In this brave new progressive world none of that matters. All discrimination is bad, barriers down, and its a scrum to reach the top. And if able bodied white males are the ones who reach the lucrative top? Well perhaps they identify as black disabled women, which the UCU says is perfectly OK to do.

PaleGreenGhost · 13/10/2021 09:24

So much material produced by woke progressive types contains huge Freudian slips that their creators seem unable to perceive. See also the version of the rainbow flag which has the blue and pink trans pride colours intruding from the edge, using black and brown stripes as a shield. In much the same way as many TRAs (activists, not necessarily trans people) use arguments appropriated from the struggle for racial equality to support their own ideology, whilst taking over gay and lesbian spaces.

LobsterNapkin · 13/10/2021 12:53

@Lessthanaballpark

I like the first two as they provide a useful answer to when people bang on about women having privileges in society. Because biology disadvantages us in many ways we need special measures to give us a fair shot.
It is a way maybe to explain the idea. But it doesn't actually justify any specific approach.

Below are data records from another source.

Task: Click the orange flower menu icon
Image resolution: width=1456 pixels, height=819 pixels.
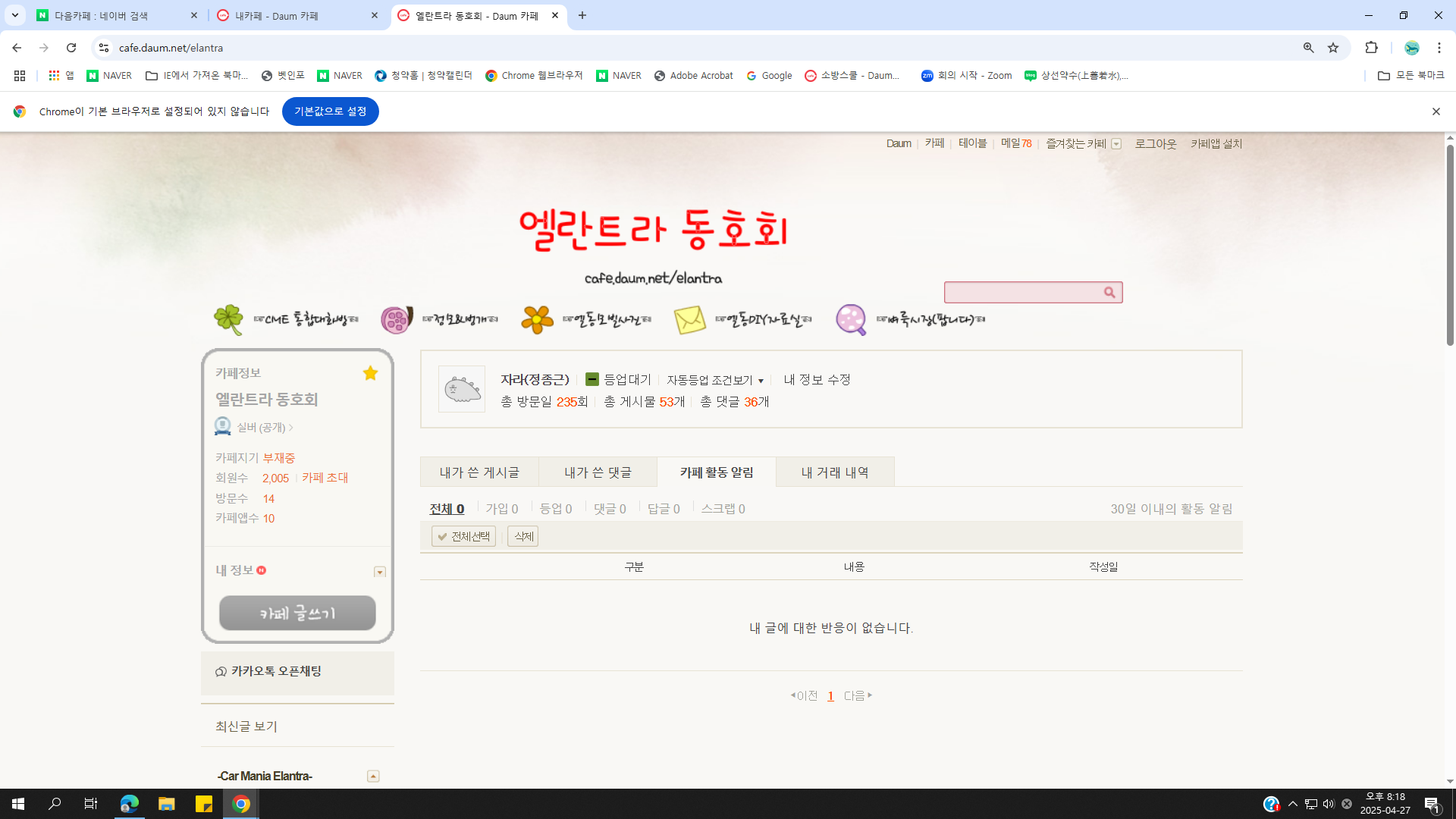Action: pyautogui.click(x=537, y=320)
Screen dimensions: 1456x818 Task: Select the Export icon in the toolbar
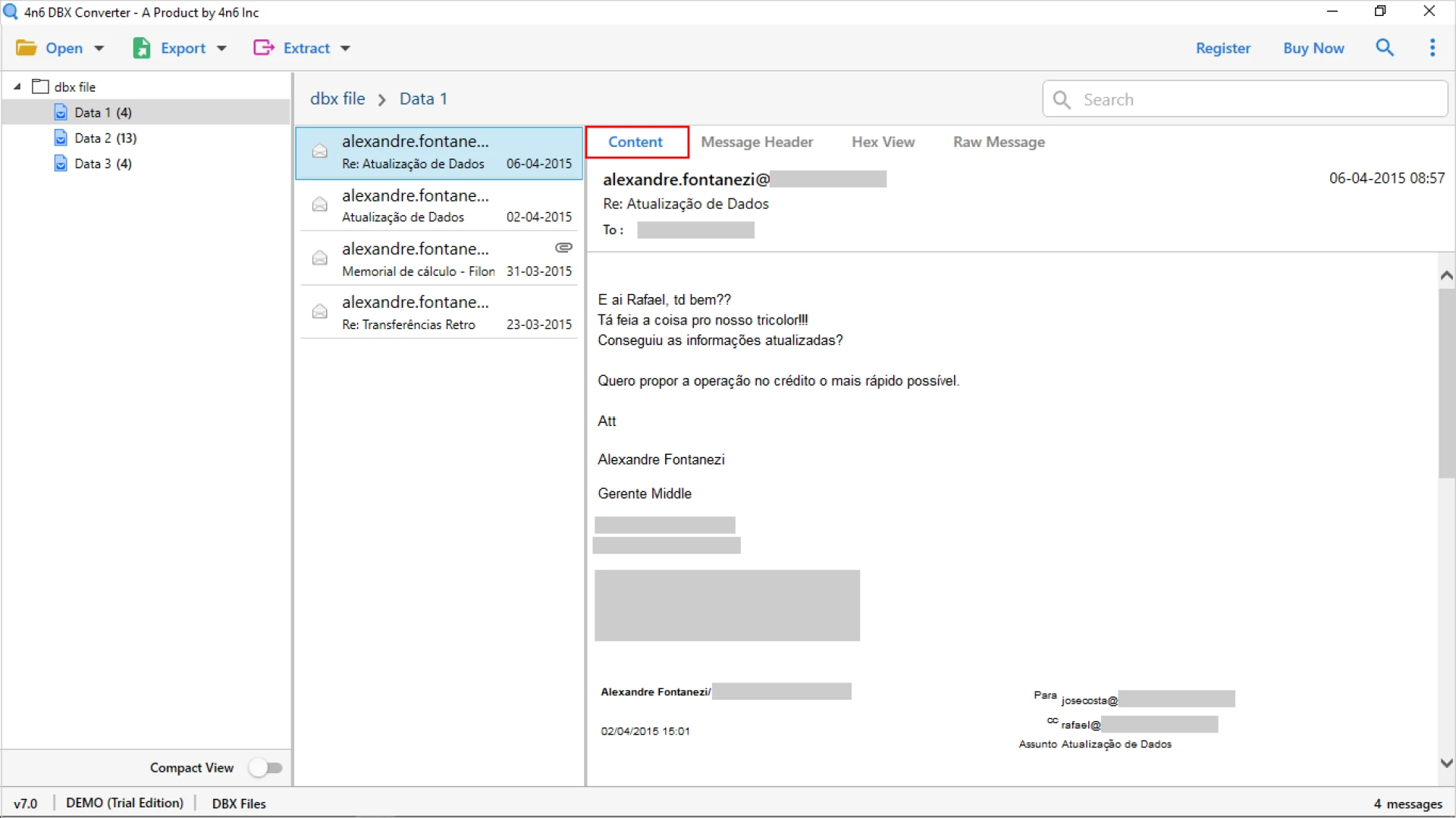point(142,47)
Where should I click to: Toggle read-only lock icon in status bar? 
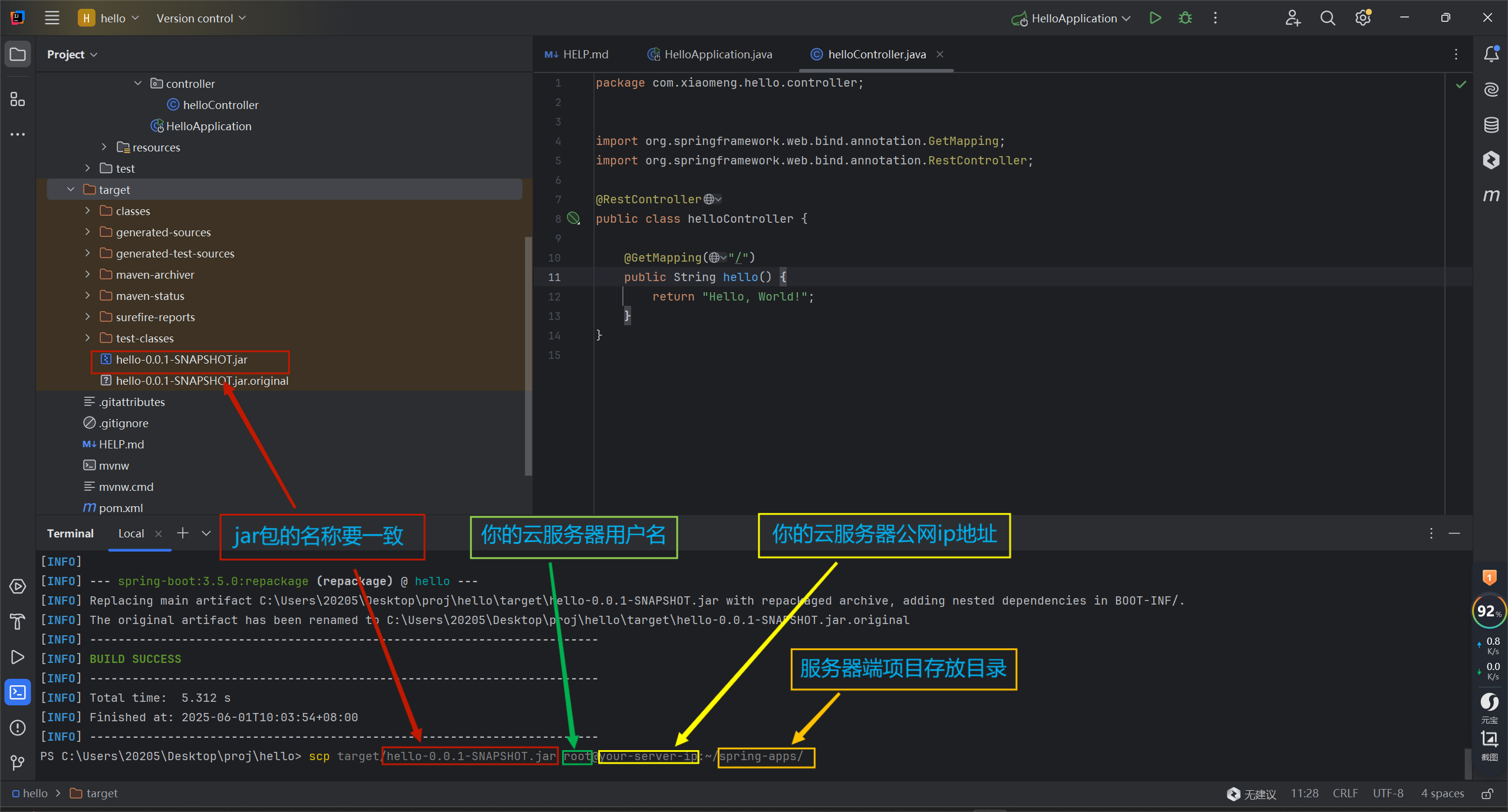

For example - university entrances that give points on the basis of race to try and get more members of certain groups admitted. I've seen people try and say, that is ok because it corresponds to this concept. Well, maybe, but there are a lot more questions about it than that, whether it's unjust to other individuals, whether it is really good for the people it is meant to help.

That's probably why people have ended up adding the other illustrations. Maybe in the case of university admissions, the real issue is not giving some people bigger boxes, but finding why some are educationally disadvantaged and try to remedy that earlier on.
Etc.

But in the end these are all just illustrations of concepts, real situations are far more comlex, almost always

LobsterNapkin · 13/10/2021 13:04

Which is to say - I don't think the first two images are really better than the others. You can still find lots of scenarios where what they are showing will actually make things less fair or be a problem in other ways.

It's just a simplistic metaphorical image and it can't ever be more than that.